GlideFinder is a platform that locates wildfires, alerts subscribers, and provides timely analysis. GlideFinder was originally developed for the California area, where fires are particularly dangerous and annually destroy hundreds of homes, leading to billions of dollars in damage, business bankruptcies, and many deaths. Now, the company wants to help people around the world reduce the consequences of wildfires.
- NASA’s Suomi NPP (National Polar Orbiting Partnership) satellite
- VIIRS Satellite (Visible Infrared Imaging Radiometer Suite)
To make predictions about the spread of wildfires, the product analyzes data from:
- NASA’s historical MODIS/VIIRS fire data was collected over the previous 17 years
- United States Fire Administration database
- US Census Bureau data
When GlideFinder detects a forest fire, it warns users of the danger via SMS. Users can also track the movement, direction, speed and size of the fire on a real-time map integrated on the GlideFinder website.
GlideFinder users can also see how far a wildfire is from their home, their children’s school, their parents’ home, and the office. Most data analysis takes place on Google Cloud Platform, which reduces latency and provides all the necessary data analysis tools.
Customer requirements
Dmitry needs a team to upgrade the product. For this mission, he has the following requirements:
- Integrated streaming data analytics. Since the main project’s architecture is based on batch data processing, we needed to upgrade it so that the product could perform better real-time data analysis.
- Integration of additional Geostationary Operational Environmental Satellites (GOES-16 and GOES-17) will run new scans every 5-15 minutes so the platform can receive more detailed information about a fire forest.
Additionally, the platform can consolidate satellite data into a specific format. So we need to configure data preparation with geospatial transformations.
Our solutions and obstacles
To integrate streaming data analytics, we have developed an ETL (extract, transform, load) pipeline based on Google Cloud components such as Dataflow, PubSub, Cloud Functions, BigQuery, etc. We also materialize views with required business logic and use a Dataflow Job to process that data and write to JSON files in Cloud Storage and Cloud Firestore.
During Data Stream integration, we need to use Python SDK because the entire architecture is developed using this programming language. Since the Python architecture is less documented (unlike Java, which we apply more frequently), we spent a significant amount of time on the investigation process.

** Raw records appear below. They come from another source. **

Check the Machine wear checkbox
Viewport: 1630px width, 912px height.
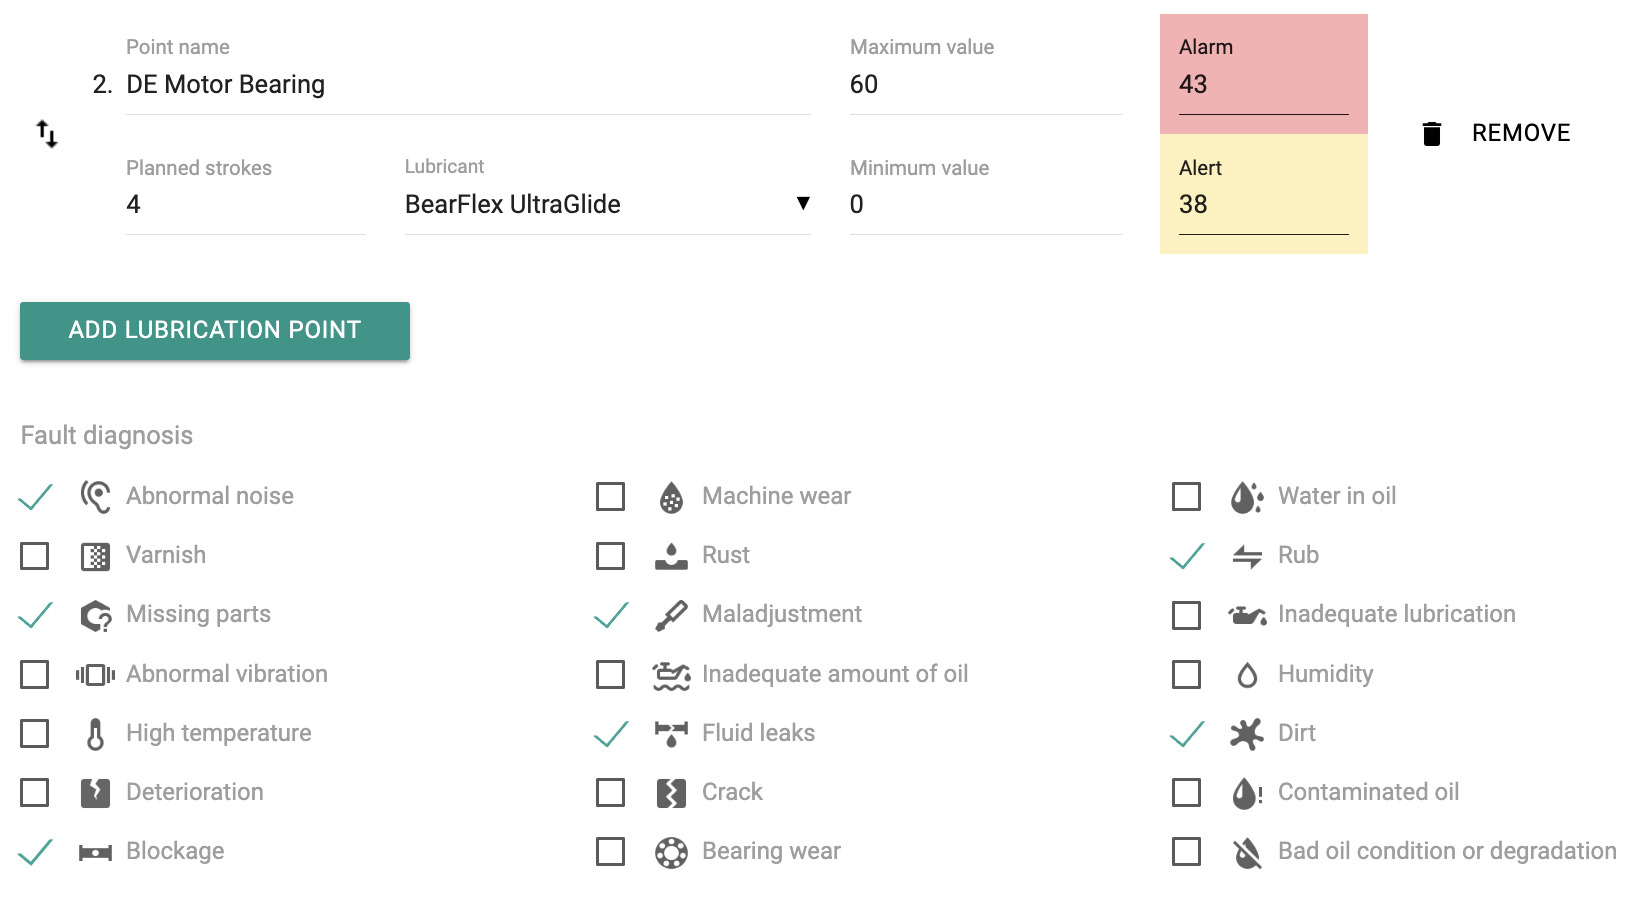click(610, 497)
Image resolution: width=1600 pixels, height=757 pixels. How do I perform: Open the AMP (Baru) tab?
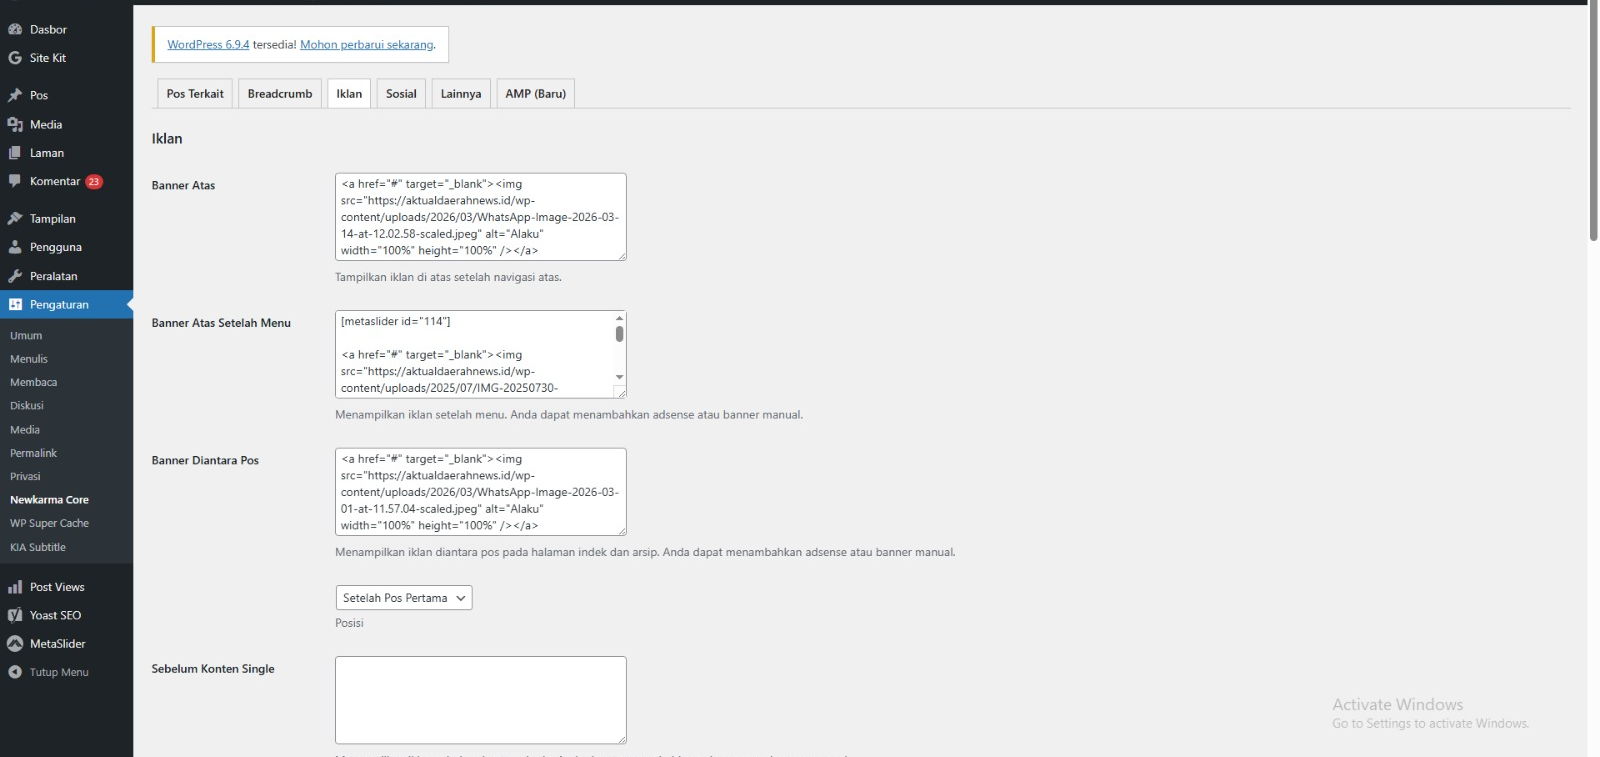(x=535, y=94)
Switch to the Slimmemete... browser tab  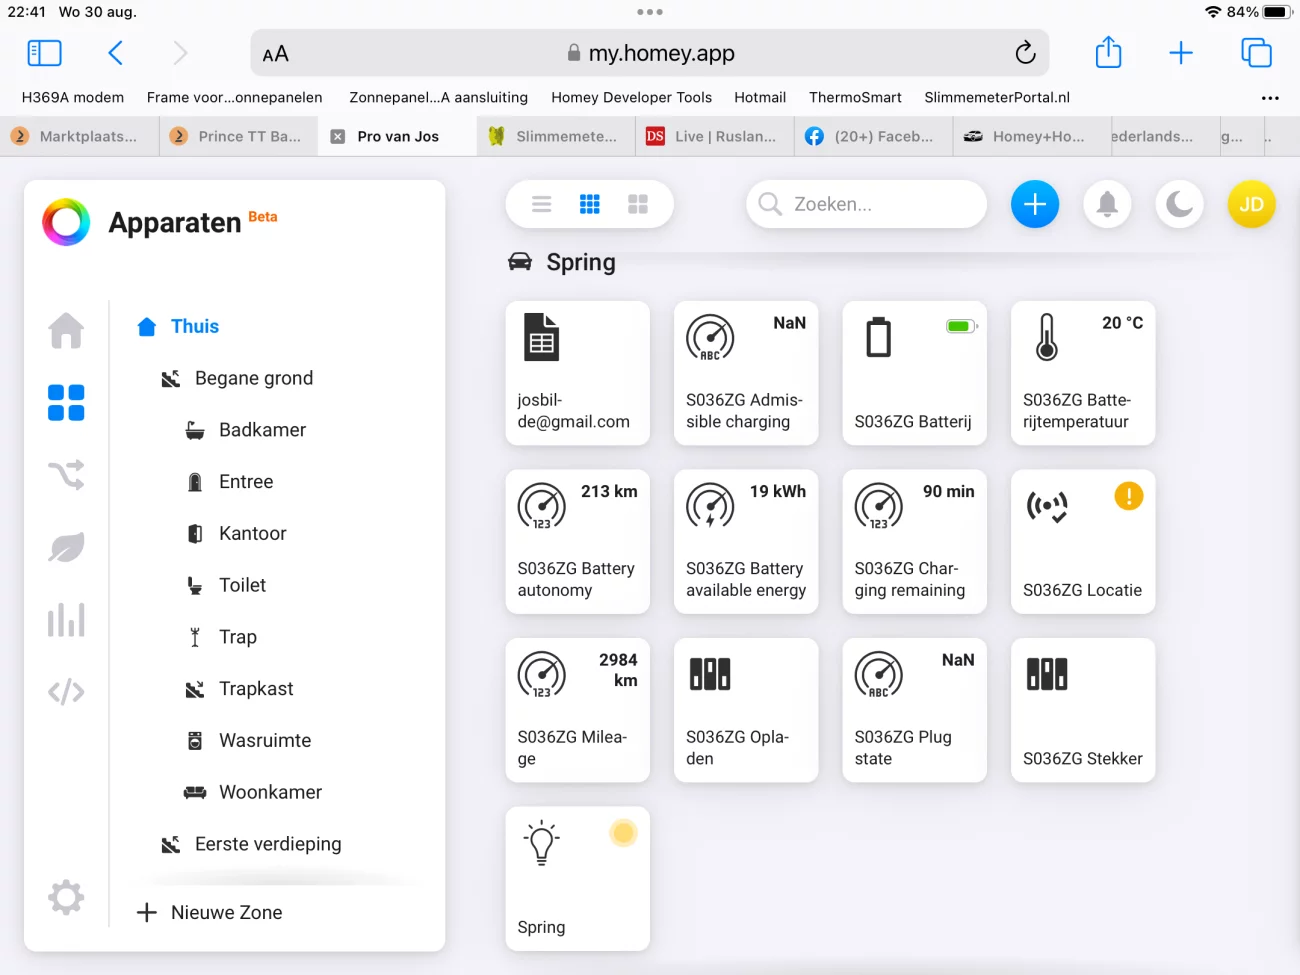556,136
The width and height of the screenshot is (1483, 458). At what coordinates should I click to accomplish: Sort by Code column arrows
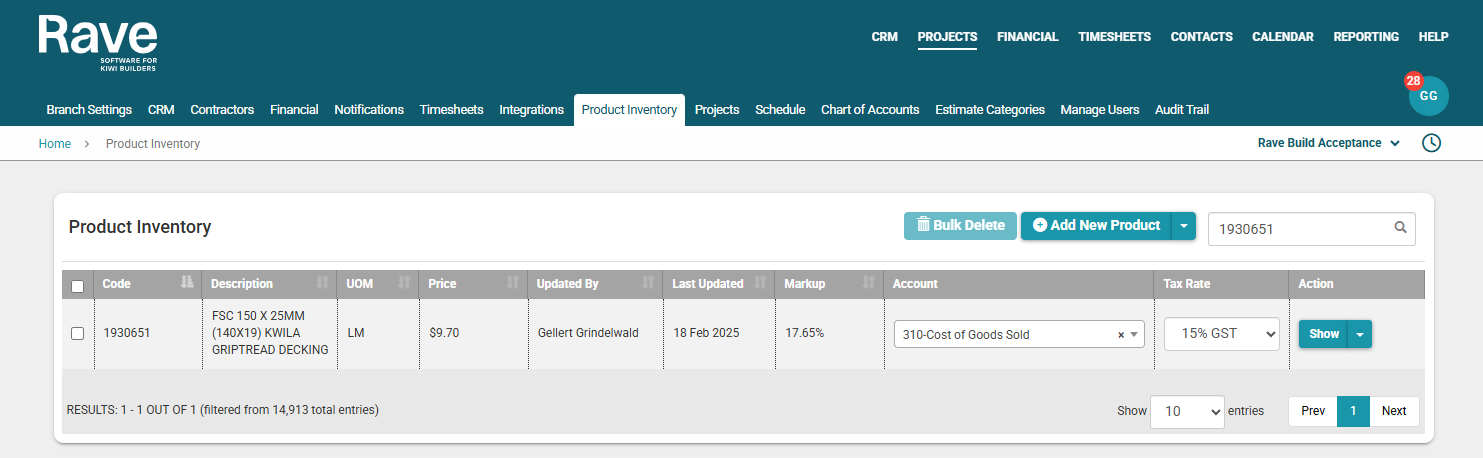(x=186, y=284)
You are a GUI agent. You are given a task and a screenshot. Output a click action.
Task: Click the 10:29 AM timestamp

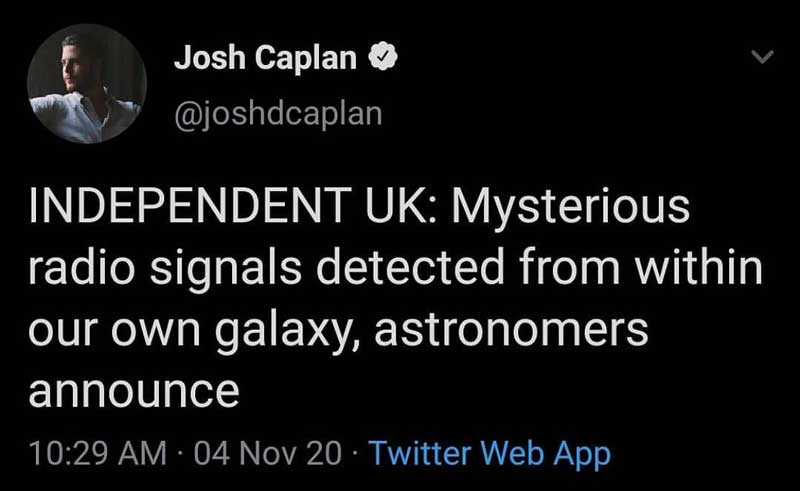click(97, 453)
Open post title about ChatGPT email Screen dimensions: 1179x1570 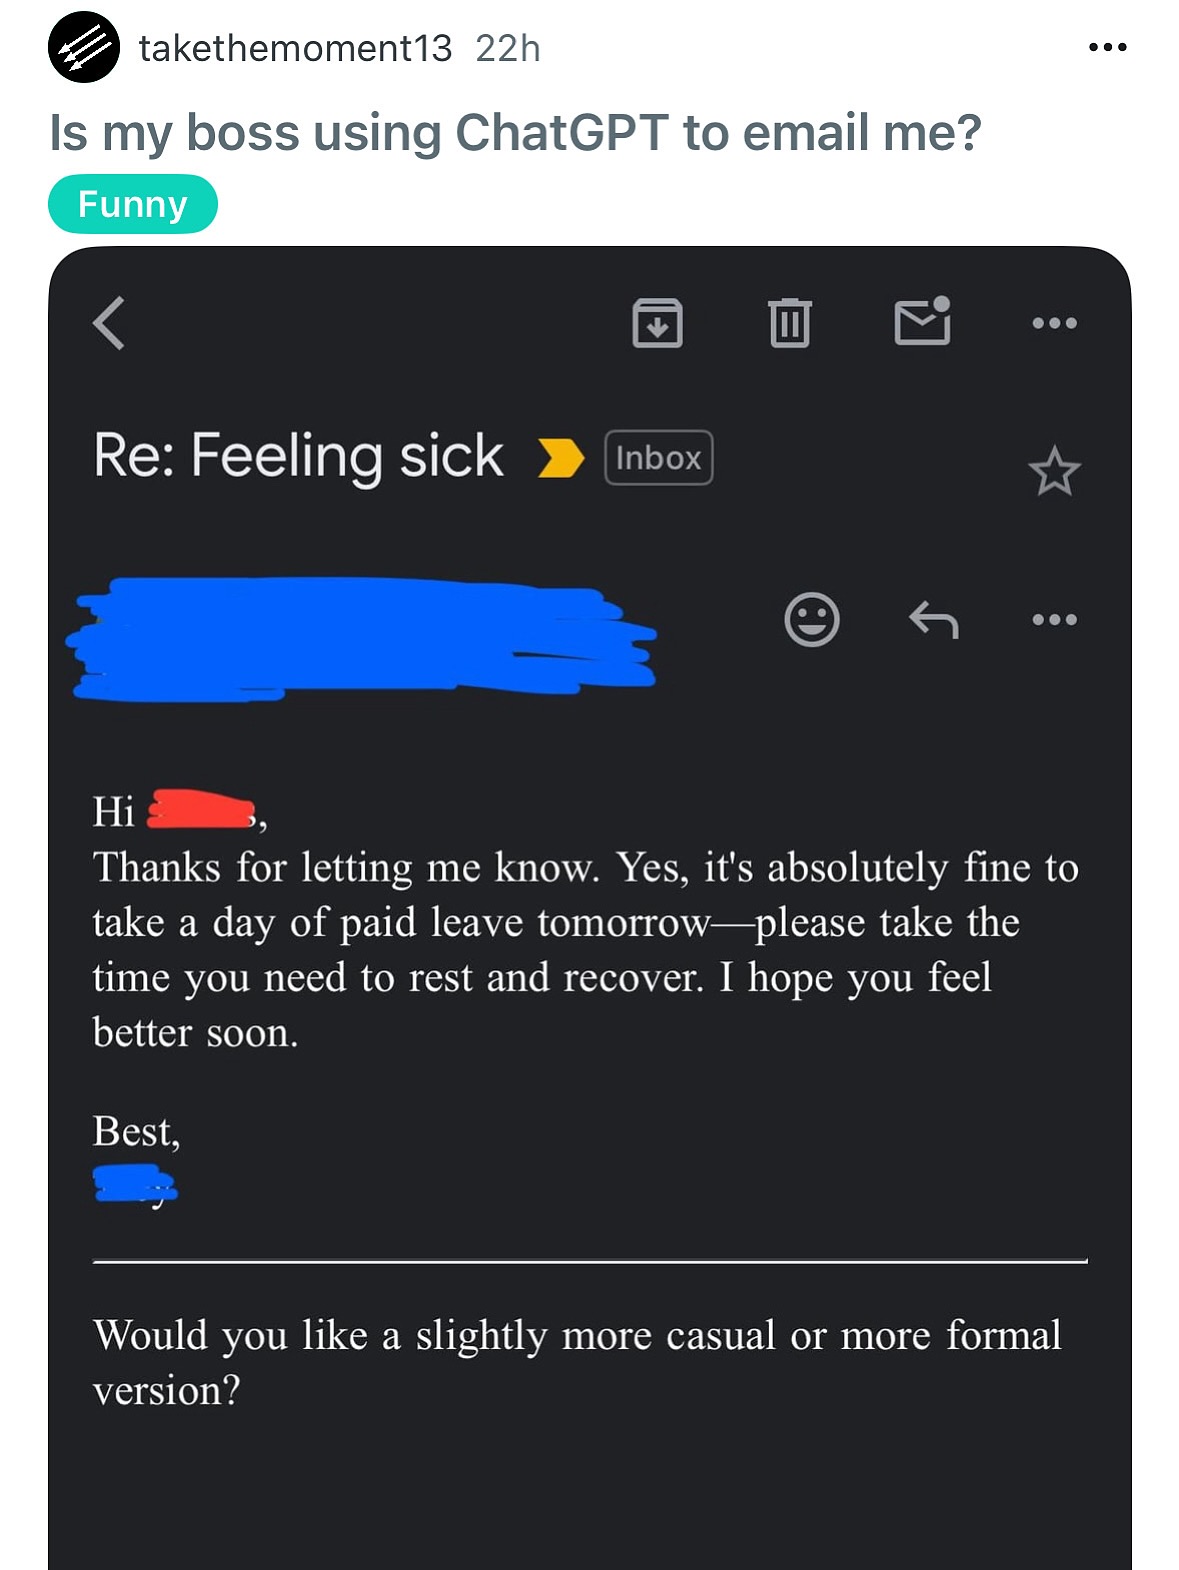[515, 132]
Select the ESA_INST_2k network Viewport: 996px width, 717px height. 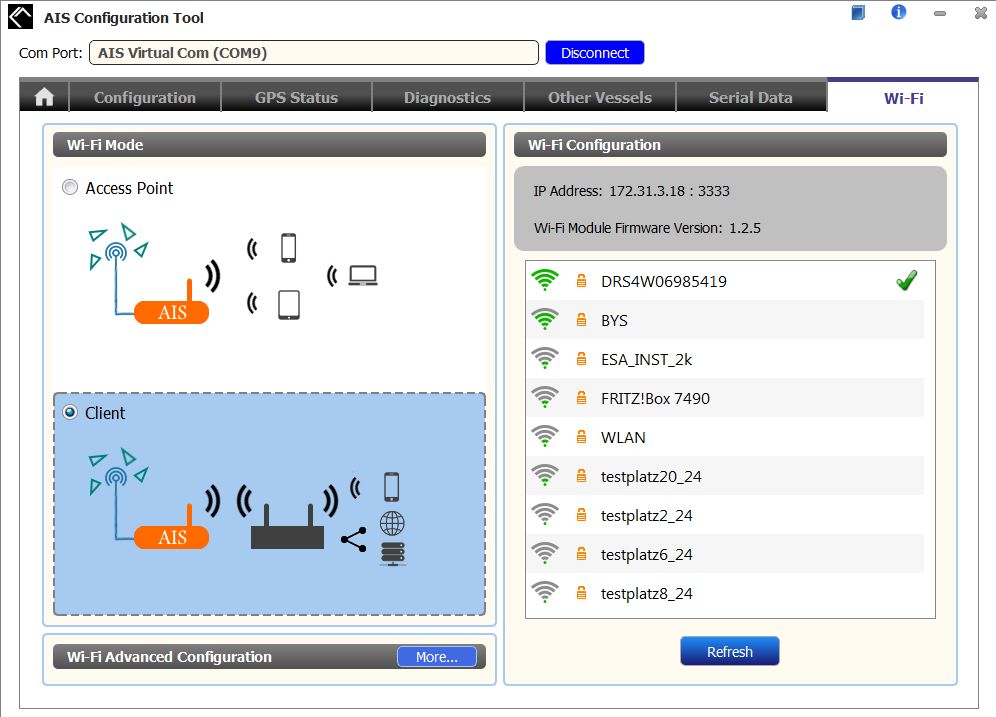pyautogui.click(x=646, y=360)

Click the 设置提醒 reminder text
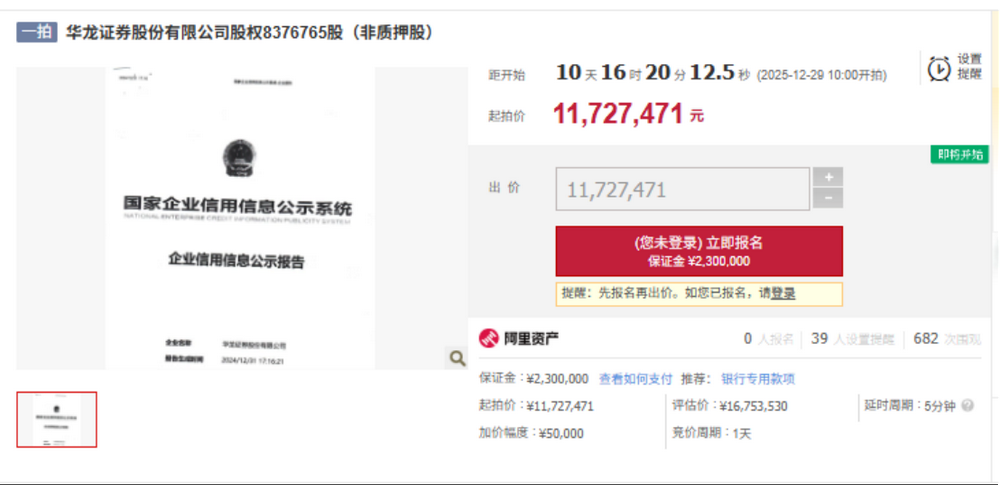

To add open source geostationary operational environmental satellites, we had to dig deeper into working with geographic data, so we conducted further research. We take the images received from satellites and divide them into geographic regions using geospatial transformations.
At this stage, we also applied to the Geospatial Data Abstraction Library, a computer software library for reading and writing raster and vector geospatial data formats. It took us about four months to complete all these tasks.
How did we do it?
For this project, we created new Buckets (the necessary buckets containing the project’s data) on Google Cloud Storage. Then, to upgrade the product’s infrastructure, we gradually migrated the bulk data components to the streaming infrastructure.
Integrating GOES-16 and GOES-17 has led us to take the following actions:
- Contact National Oceanic and Atmospheric Administration engineers and ask them to mirror GOES satellite data into GCS bins
- Glidefinder ETL system connected to GOES GCS message
- GOES processed historical data
- GOES historical data is stored into the BigQuery dataset
- Added Dataflow GOES data stream processing
- Added geospatial transformations to align GOES data with satellite data (like VIIRS) that has been collected
Storage system
Team composition
1 Project Manager
2 Data Scientist
Result
We’ve empowered GlideFinder with a new infrastructure best suited for online data analysis. We also integrated GOES-16 and GOES-17 geostationary satellites to perform new scans every 5-15 minutes, so users of the platform can get more relevant data about nearby forest fires. You can try the platform on the link.
We are proud to have participated in the development of GlideFinder because we had a unique opportunity, not only to increase our Google Cloud Platform expertise, but also to help save the lives of others.